Stored data

* * * * * * *

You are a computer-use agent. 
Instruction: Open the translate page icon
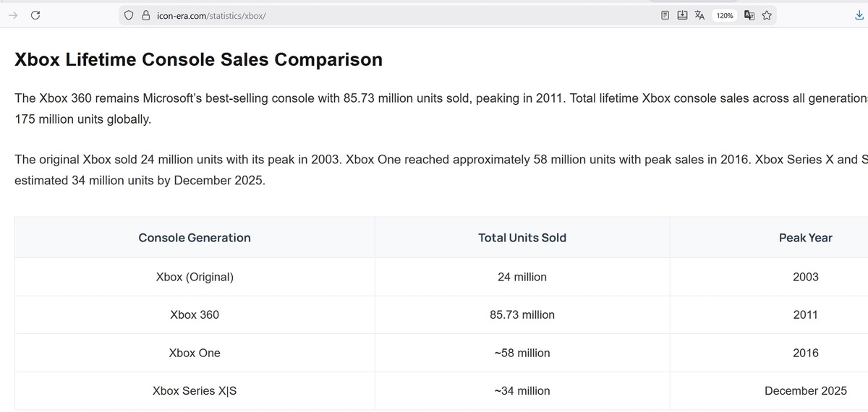(699, 15)
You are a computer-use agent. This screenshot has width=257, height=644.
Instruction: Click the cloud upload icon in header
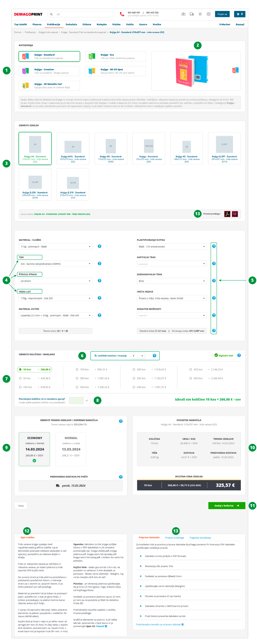183,14
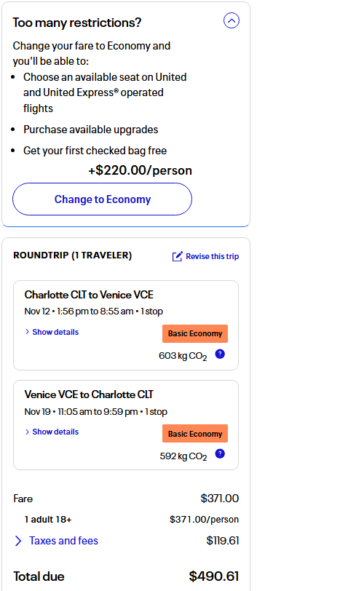Collapse the 'Too many restrictions?' panel

(x=232, y=20)
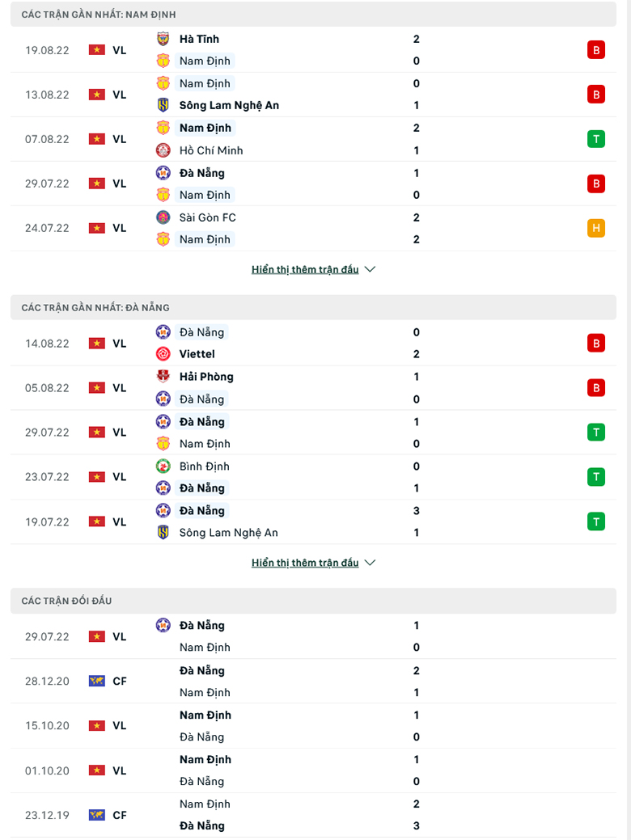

* * * * * * *

Problem statement: Look through the records above and please copy every line in which the string "computer" occurs.

Solution to the exercise:
You are a computer-use agent. 
You are a computer-use agent. This screenshot has width=257, height=644.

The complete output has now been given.